Doch wir sollten uns auch nicht selber knechten. Es kann ja auch Spass machen, einer Versuchung nachzugeben. Vor allem dann, wenn es um Kleinigkeiten geht, dürfen wir uns wohl auch mal etwas gönnen. Und wenn es einfach nicht gelingen will, einen guten Vorsatz einzuhalten, dann müssen wir uns fragen, ob der Vorsatz denn wirklich der richtige ist. Kommt er wirklich von mir selber und entspricht meinem Wesen? Tut es mir wirklich gut, dreimal die Woche ins Fitnessstudio zu gehen, oder ist das etwas, das meinen eigentlichen Bedürfnissen widerspricht? Beim inneren Kampf zwischen Kopf und Bauch dürfen wir uns also auch mal zugunsten des Bauchgefühls entscheiden. Wichtig ist, dass wir eine bewusste Entscheidung treffen. Denn eine Versuchung ist immer eine Entscheidungssituation. In jedem Fall geht es darum, eine Balance zu finden in den täglichen Herausforderungen unseres Lebens.
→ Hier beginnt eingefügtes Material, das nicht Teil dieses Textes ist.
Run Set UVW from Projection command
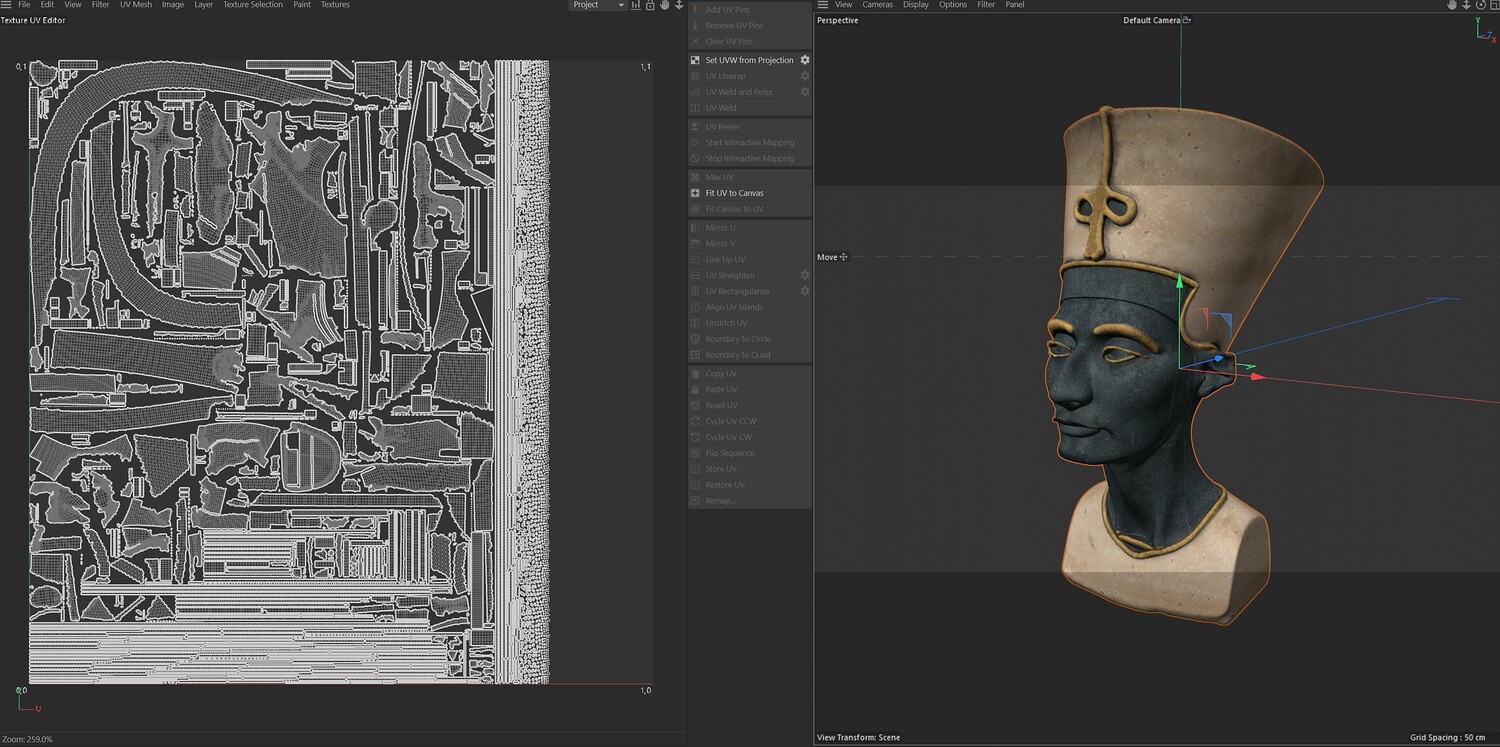The height and width of the screenshot is (747, 1500). click(748, 60)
Zu Zeiten Jesu ging es um anderes als um Fitnessstudios und Sahnetorten. In der Bibel wird die Versuchung häufig auch als Prüfung bezeichnet. Es ging um Einhaltung von Gottes Geboten, um das Standhalten im Glauben, um den Mut zum Bekenntnis. Gerade für eine religiöse Minderheit und in Zeiten von Verfolgung waren dies wichtige Themen. Versuchung bedeutet: Hier entscheidet sich etwas. Es geht um Existenzielles. Bleibe ich meinen Grundsätzen treu? Weiss ich immer was ich tue? Bin ich bereit, auch in schwierigen Situationen für meine tiefsten Überzeugungen einzustehen? Kann Gott und können meine Mitmenschen auch dann auf mich zählen, wenn es hart auf hart kommt? Die Bibel erzählt uns von vielen solchen Situationen. Eine davon ist die Versuchung Jesu in der Wüste. Dass Jesus es geschafft hat, diesen Versuchungen zu widerstehen, hat ihn stark gemacht für seinen Auftrag und schlussendlich auch dafür, für seine Überzeugungen zu sterben.
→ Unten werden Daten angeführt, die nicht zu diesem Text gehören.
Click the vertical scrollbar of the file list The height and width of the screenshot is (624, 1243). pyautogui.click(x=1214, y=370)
Die Bitte im Unservater hat ja einen wichtigen Nachsatz: Sondern erlöse uns von dem Bösen. Mit Versuchung sind eigentlich Situationen gemeint, in denen man mit dem Bösen konfrontiert wird. Die Vermeidung des Bösen und die Bewahrung davor, in der Konfrontation mit dem Bösen zu scheitern, das ist das eigentliche Anliegen dieses Satzes.

Ich werde also auch in Zukunft den Satz so beten, wie er uns überliefert wurde. Ungeachtet der Frage, ob nun Gott der Urheber der Versuchungen ist oder nicht. In Respekt vor den Versuchungen des Lebens bete ich gerne: Führe uns nicht in Versuchung, sondern erlöse uns von dem Bösen.